I have a Python (3.9) script that exists in the following file structure:

L usr
  L src
    L project_root
      L folder_a
        L folder_b
          L foo.py
          L bar.sh

foo.py contains this line of code, which calls a subprocess bar.sh and passes some data to it:

subprocess.call(['/usr/src/folder_a/folder_b/bar.sh', f'{some_data}'])

This subprocess call finds the shell script just fine when run locally.

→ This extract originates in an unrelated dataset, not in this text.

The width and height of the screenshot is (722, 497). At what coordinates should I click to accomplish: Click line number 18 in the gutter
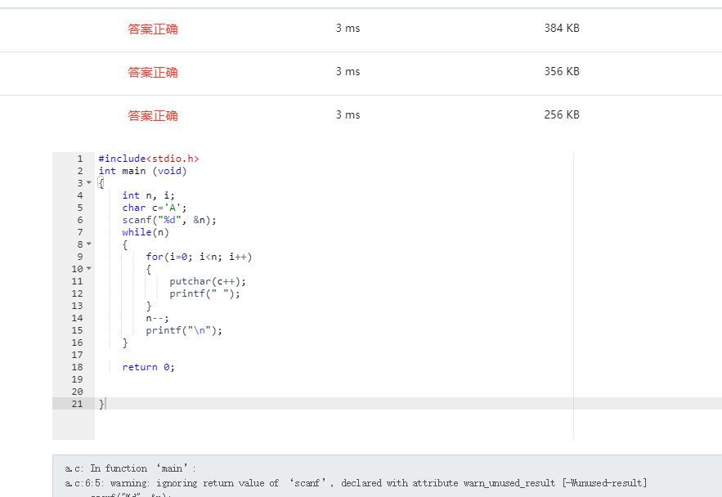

However, when I run this same code in a docker container, I get the following exception:

Exception: [Errno 2] No such file or directory: './folder_a/folder_b/bar.sh'

Troubleshooting steps I have tried:

  1. I confirmed that the path is correct, both spelling and location
  2. The docker container's top-level is the project_root folder
  3. I have tried both the relative and exact paths, neither work
  4. I have SSH'd into the container and checked the files, the shell script is present in the exact directory that I provided.
  5. I have tried using os.path.abspath() to generate the absolute path to the shell script, but it was still not found.
  6. I have checked os.cwd to confirm that the current working directory is usr/src
  7. I have used Path(__file__).parent('./bar.sh') to find the absolute path to the shell script, which just gave me the string /usr/src/folder_a/folder_b/bar.sh, the same as I've been using.

Any ideas?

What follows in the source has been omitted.